Cita rasa khas Bangka itu antara lain bermuara di Restoran Kampoeng Bangka di kawasan Panglima Polim, Jakarta Selatan. Di restoran yang sudah berdiri sejak 2011 itu, menu-menu kuliner khas Bangka dihadirkan dalam rasa otentik. Dengan begitu, kaum urban Jakarta bisa mengenal hidangan tradisional Bangka tanpa harus jauh-jauh pergi ke Bangka.
Menunya beragam. Mulai makanan utama sampai hidangan penutup, dengan bahan baku utama didatangkan dari Bangka demi menjaga otentisitas rasa. Begitu juga dengan sang koki, seorang perempuan berdarah Bangka, Evi Wahyuni (41).

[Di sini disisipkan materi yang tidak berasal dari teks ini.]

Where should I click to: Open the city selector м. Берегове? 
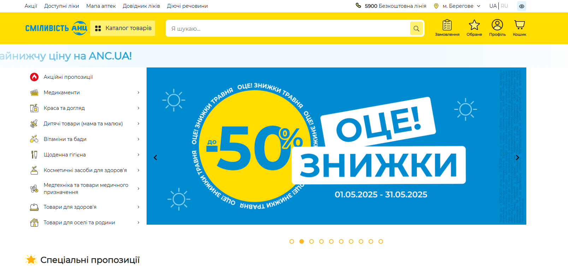[457, 6]
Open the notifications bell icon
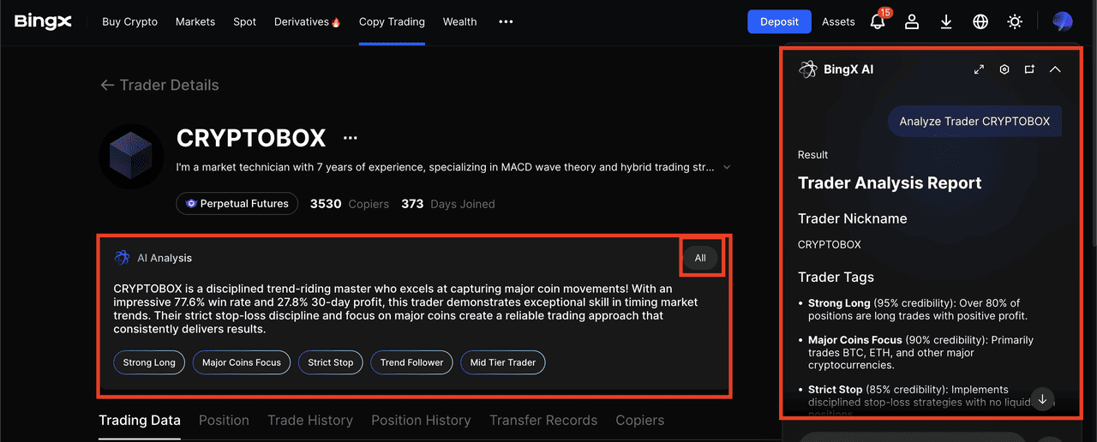Viewport: 1097px width, 442px height. 878,22
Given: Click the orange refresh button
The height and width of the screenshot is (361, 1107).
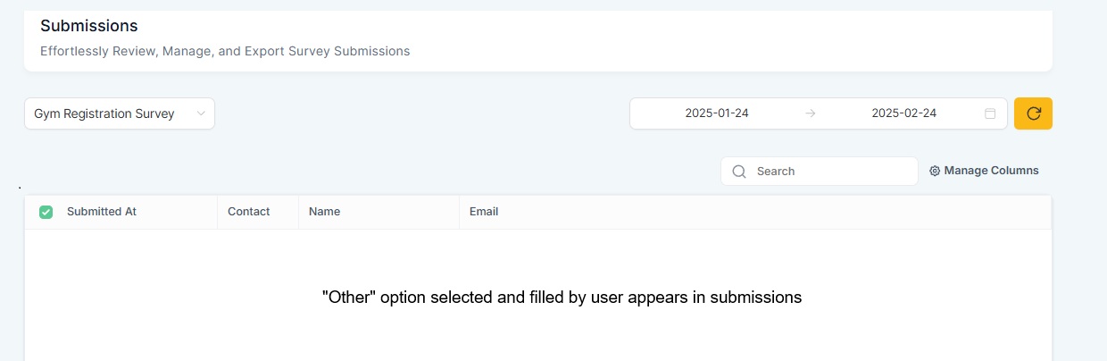Looking at the screenshot, I should pyautogui.click(x=1033, y=113).
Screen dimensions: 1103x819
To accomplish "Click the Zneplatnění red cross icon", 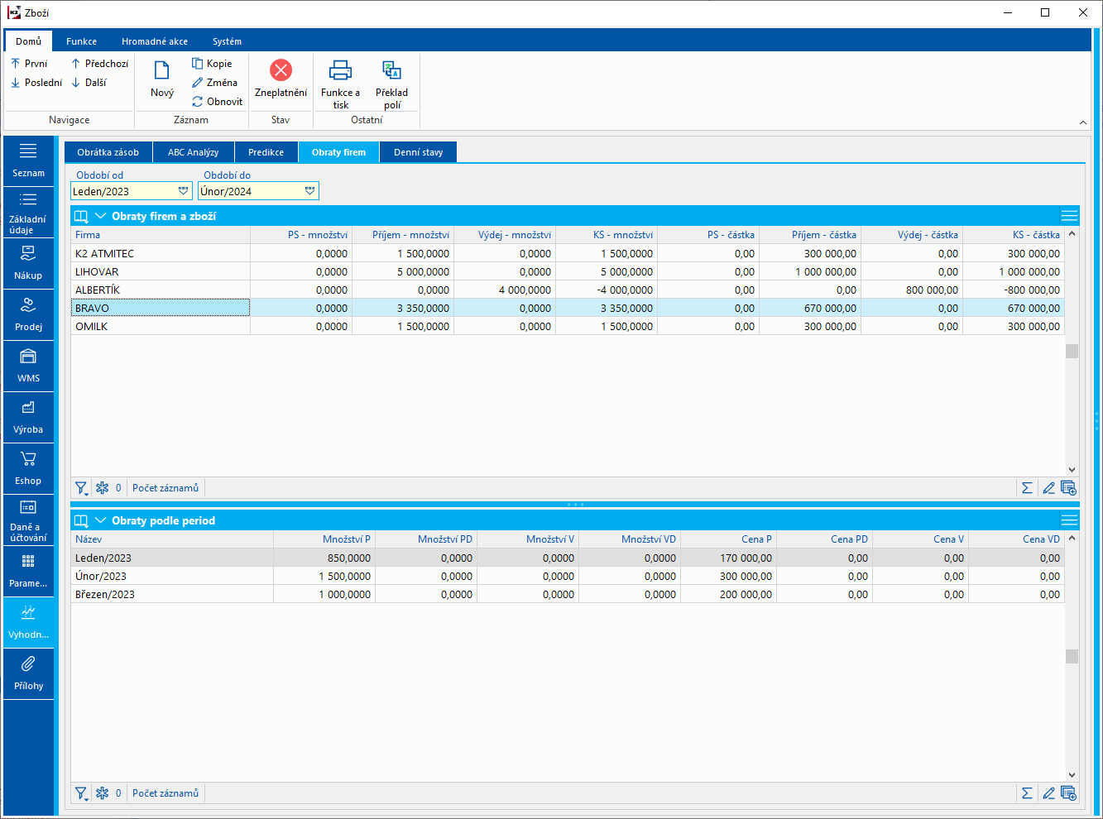I will coord(281,70).
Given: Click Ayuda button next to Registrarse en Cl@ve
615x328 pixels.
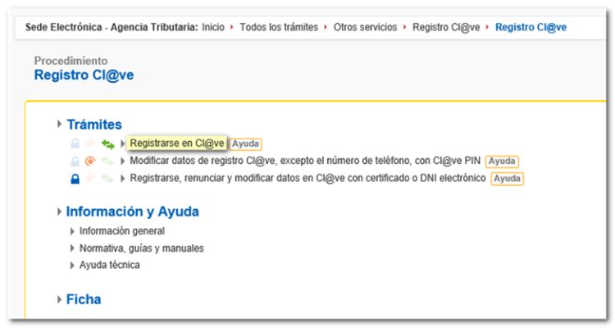Looking at the screenshot, I should pos(245,144).
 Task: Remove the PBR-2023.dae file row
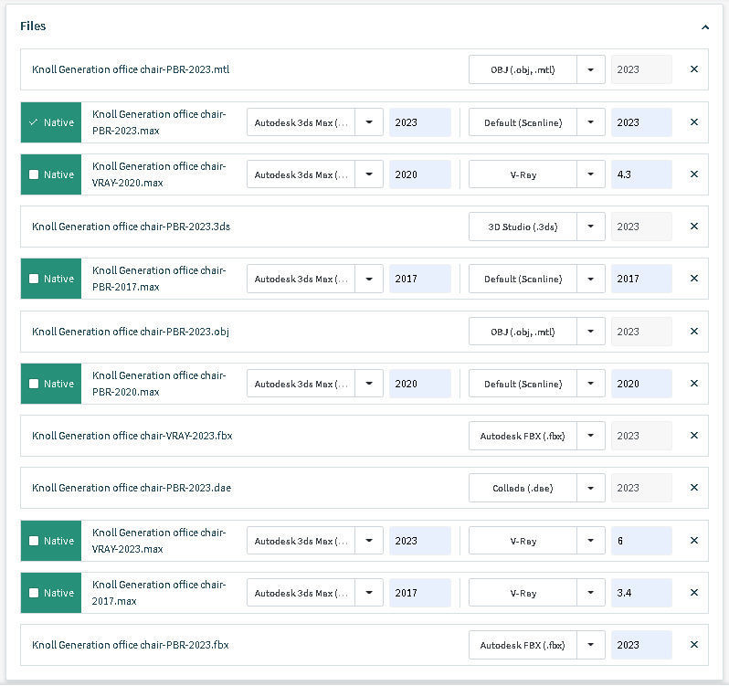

Evi, yang bergabung sejak Kampoeng Bangka berdiri, bertugas memasak menu-menu khas Bangka. Menu lainnya, seperti menu khas Thailand dan peranakan yang menjadi pelengkap di restoran itu, dimasak dua koki berbeda.
Selasa (22/1/2019) siang, Evi menunjukkan kepiawaiannya di dapur Kampoeng Bangka. Dia, antara lain, menyajikan ekor tenggiri bakar, ikan kembung bertelok, lempah alar keladi, lempah ikan nanas, dan kerang hijau saus Bangka.
Di jajaran makanan kecil, ada kue-kue tradisional khas Bangka, seperti talam hijau, talam singkong, dan jongkong. Untuk minuman, tersedia jeruk kunci panas dan es kacang merah yang segar menggoda meski hari itu suhu udara Jakarta sedang dingin karena guyuran hujan tanpa henti sejak pagi.
Ikan tenggiri bakar menjadi menu utama siang itu. Ukurannya ternyata cukup besar, 0,5 kilogram. Kampoeng Bangka sengaja menyajikan bagian ekor tenggiri karena cita rasa khas ikan tenggiri terletak pada bagian ekornya.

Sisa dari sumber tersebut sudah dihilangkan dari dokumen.